For example, instead of looping to construct a native python list and then converting to an array, you can do:


arr_float = fromfunction(lambda x, y:(sin(x*freq*(6.28318/sample_rate)*length)*volume), (sample_rate * length, 2))

arr_int = arr_float.astype(Int16)
return arr_int

This converts using sndarray just fine, although not if you are using NumArray for some reason, you have to be using Numeric. The "sin" function here is from importing Numeric. The type conversion is because something complained about using the "int" type coercion inside the lambda.

Thanks. I got the sine wave maker working by limiting the volume (yeah, it must've been chopping off the upper parts of the sine waves) and eliminating the "*length" part, which didn't belong there. Looks like I could construct a standard Western musical scale by setting standard note A4 to 440 Hz, and calculating each higher note as 1.05946 times the previous note's frequency. (<http://www.physlink.com/Education/AskExperts/ae165.cfm>)


The reason I started messing with sound generation was an experiment with speech synthesis -- I had thought the array data was _frequency_ instead of volume.
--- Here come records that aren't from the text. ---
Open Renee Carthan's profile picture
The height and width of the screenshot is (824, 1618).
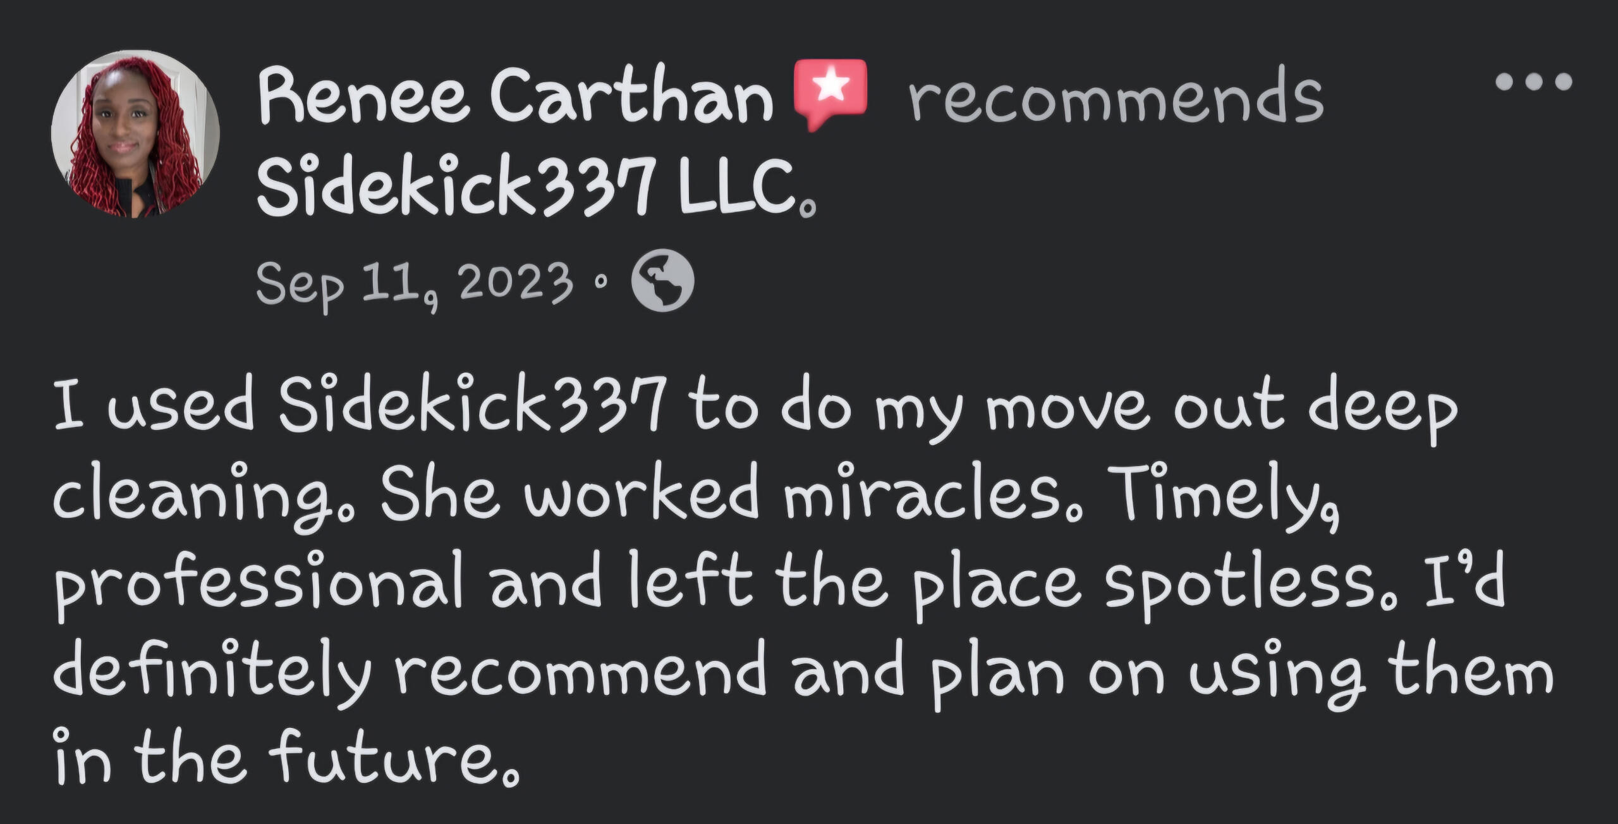pos(135,135)
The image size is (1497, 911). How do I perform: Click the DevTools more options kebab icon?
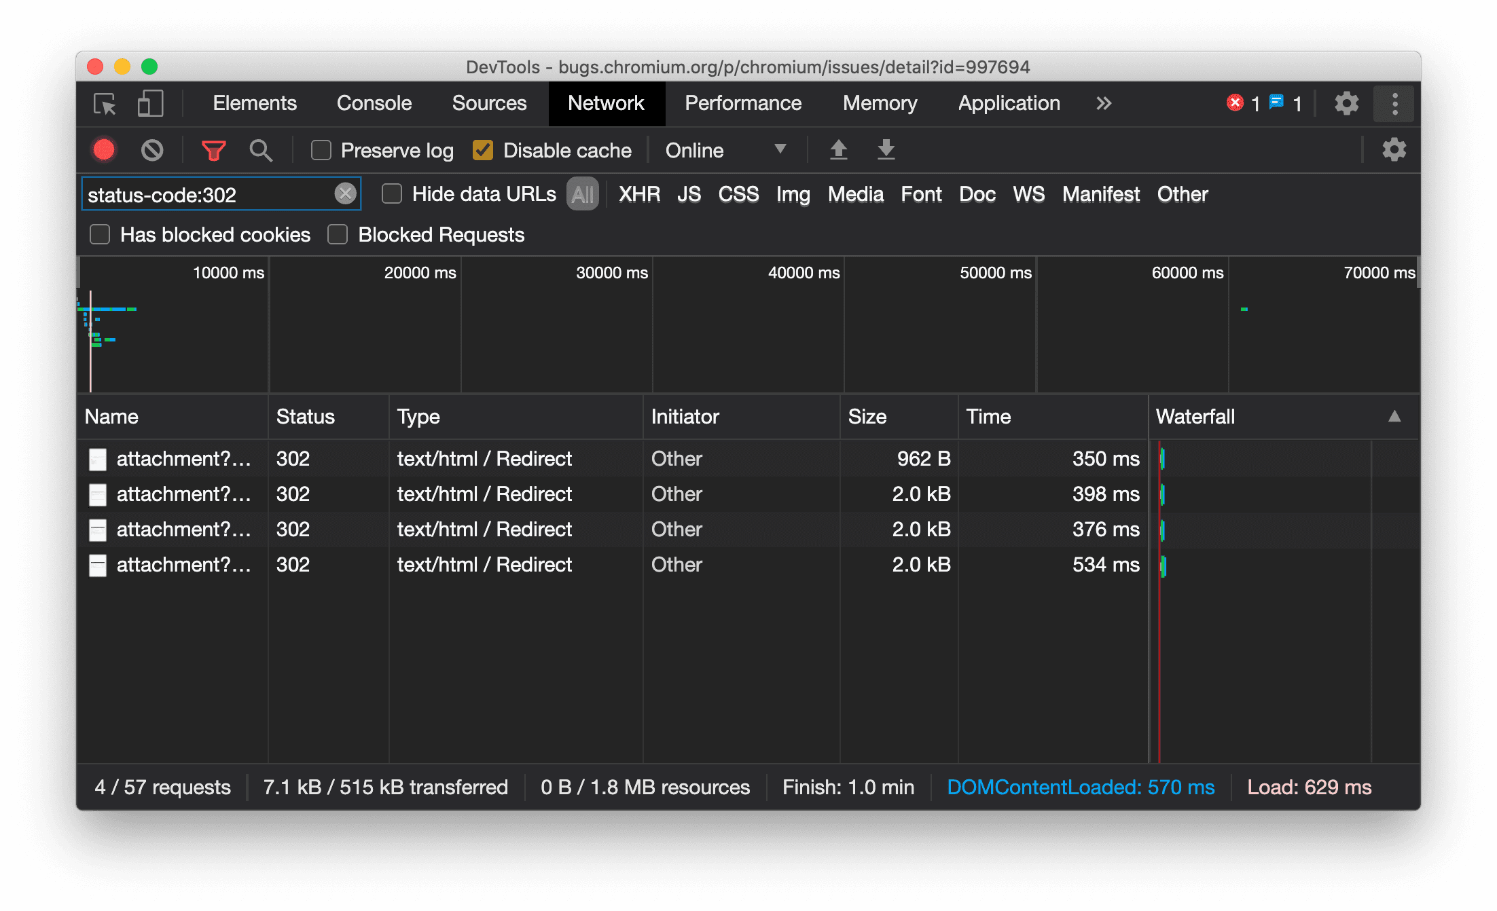tap(1394, 103)
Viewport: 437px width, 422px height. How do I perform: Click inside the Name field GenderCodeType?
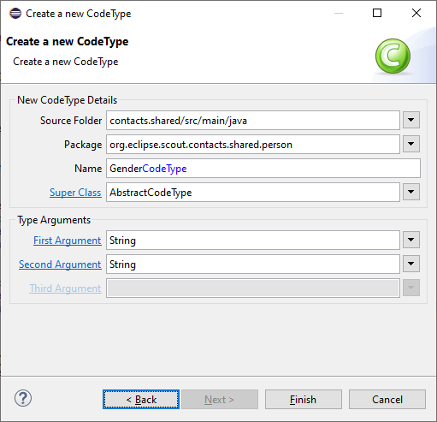pos(263,169)
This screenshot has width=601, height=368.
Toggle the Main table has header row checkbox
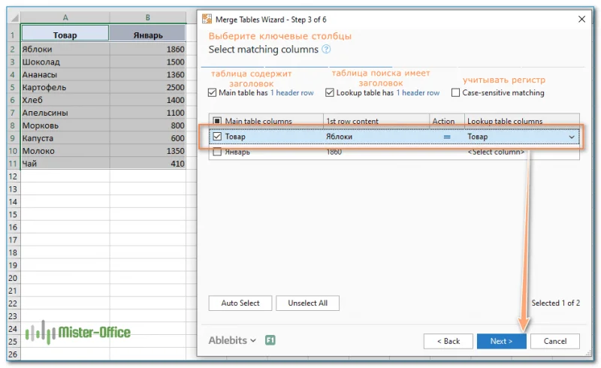pos(213,93)
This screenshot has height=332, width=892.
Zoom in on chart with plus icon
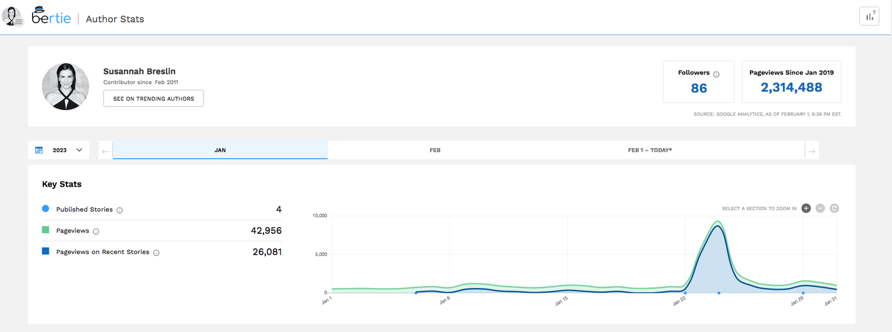[806, 208]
That explains why my attempt to do a modern speech-synth trick didn't work:

Apparently good speech synth systems don't just string together English phonemes. They alter the pitch of the head and tail of each, so that there's a smooth variation in frequency from one to the next, imitating the continuous stream of sound produced by a human speaking even multiple words. I thought I was being clever by writing a function to tweak the array data to make the values there closer together at the head/tail of phoneme pairs, but noticed no effect.

It looks like since the array values represent volume (pressure, really), I'd have to calculate what the frequency is on either end and do some sort of Numeric function to compress/stretch the data, maybe even changing the resulting array's length. This sounds hard; any leads?